__Problem description__: Copy all entries without alteration and skip the pictures they hold.

Stored records:
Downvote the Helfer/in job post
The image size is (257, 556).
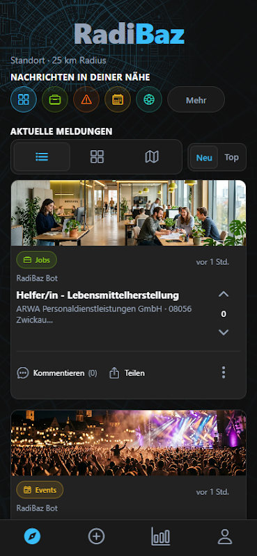224,332
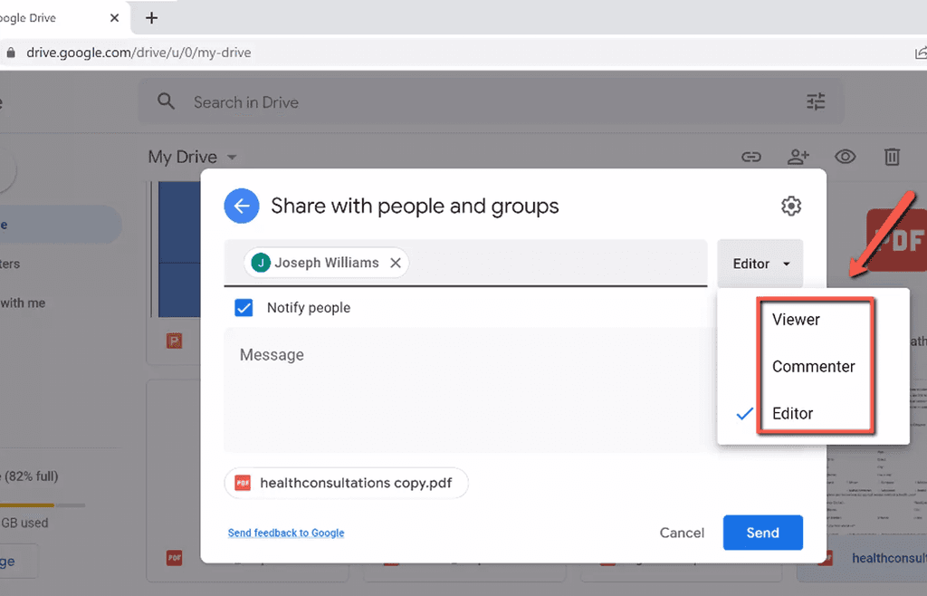
Task: Click the storage usage progress bar
Action: point(41,503)
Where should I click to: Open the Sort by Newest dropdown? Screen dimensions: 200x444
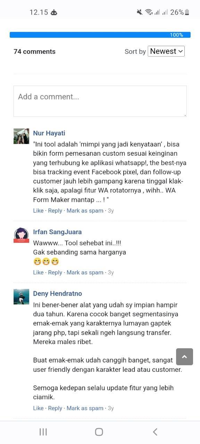[x=166, y=51]
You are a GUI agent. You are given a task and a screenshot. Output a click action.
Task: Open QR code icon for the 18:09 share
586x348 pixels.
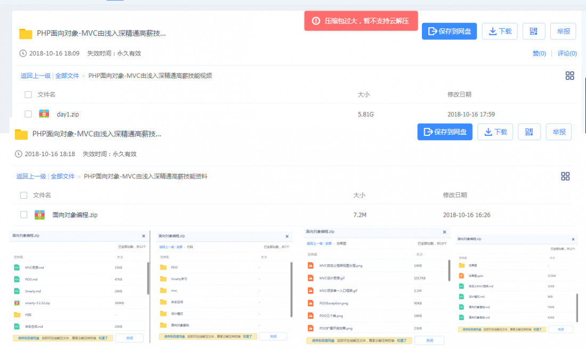click(533, 31)
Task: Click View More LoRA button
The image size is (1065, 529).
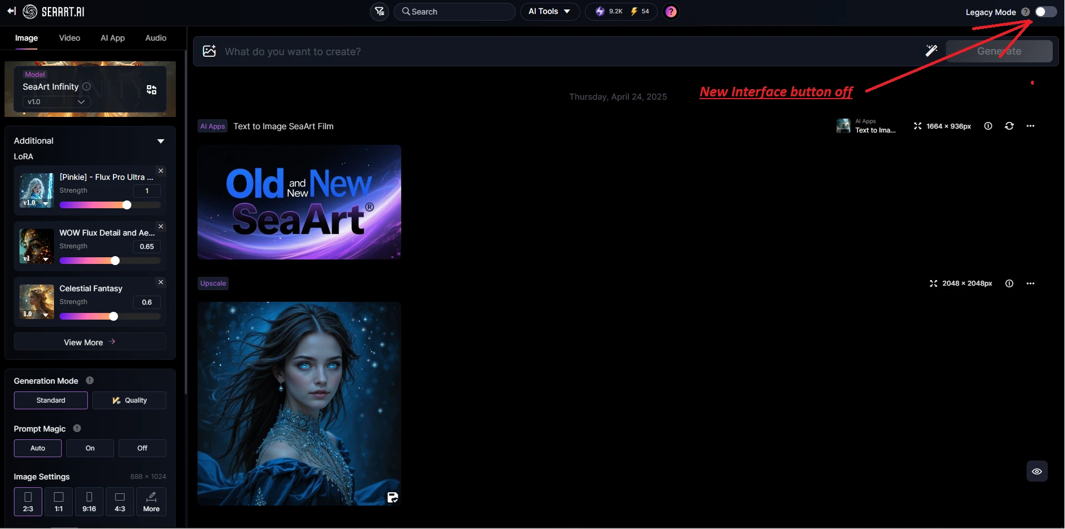Action: click(x=90, y=342)
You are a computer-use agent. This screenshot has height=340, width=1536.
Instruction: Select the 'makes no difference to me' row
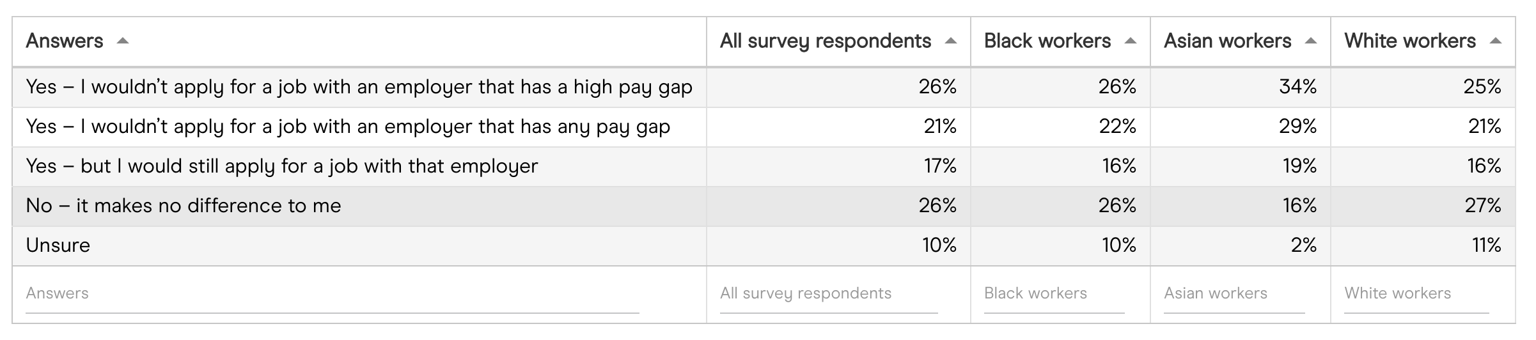tap(184, 206)
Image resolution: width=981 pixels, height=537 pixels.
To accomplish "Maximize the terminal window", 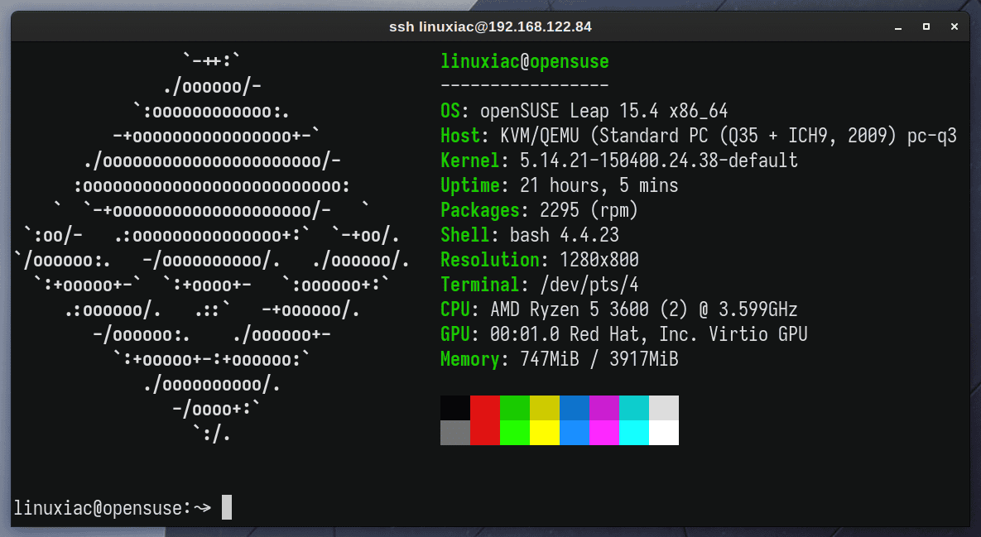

__Response to the task__:
Downvote the Helfer/in job post
The image size is (257, 556).
224,332
Task: Click the storage usage progress bar
Action: point(41,503)
Where should I click to: Open the Sort by Newest dropdown? Screen dimensions: 200x444
[x=166, y=51]
You are a GUI agent. You are given a task and a screenshot. Output a click action.
Task: Open QR code icon for the 18:09 share
586x348 pixels.
click(533, 31)
Task: Click View More LoRA button
The image size is (1065, 529).
Action: click(x=90, y=342)
You are a computer-use agent. This screenshot has height=340, width=1536.
Instruction: Select the 'makes no difference to me' row
tap(184, 206)
Image resolution: width=981 pixels, height=537 pixels.
To accomplish "Maximize the terminal window", 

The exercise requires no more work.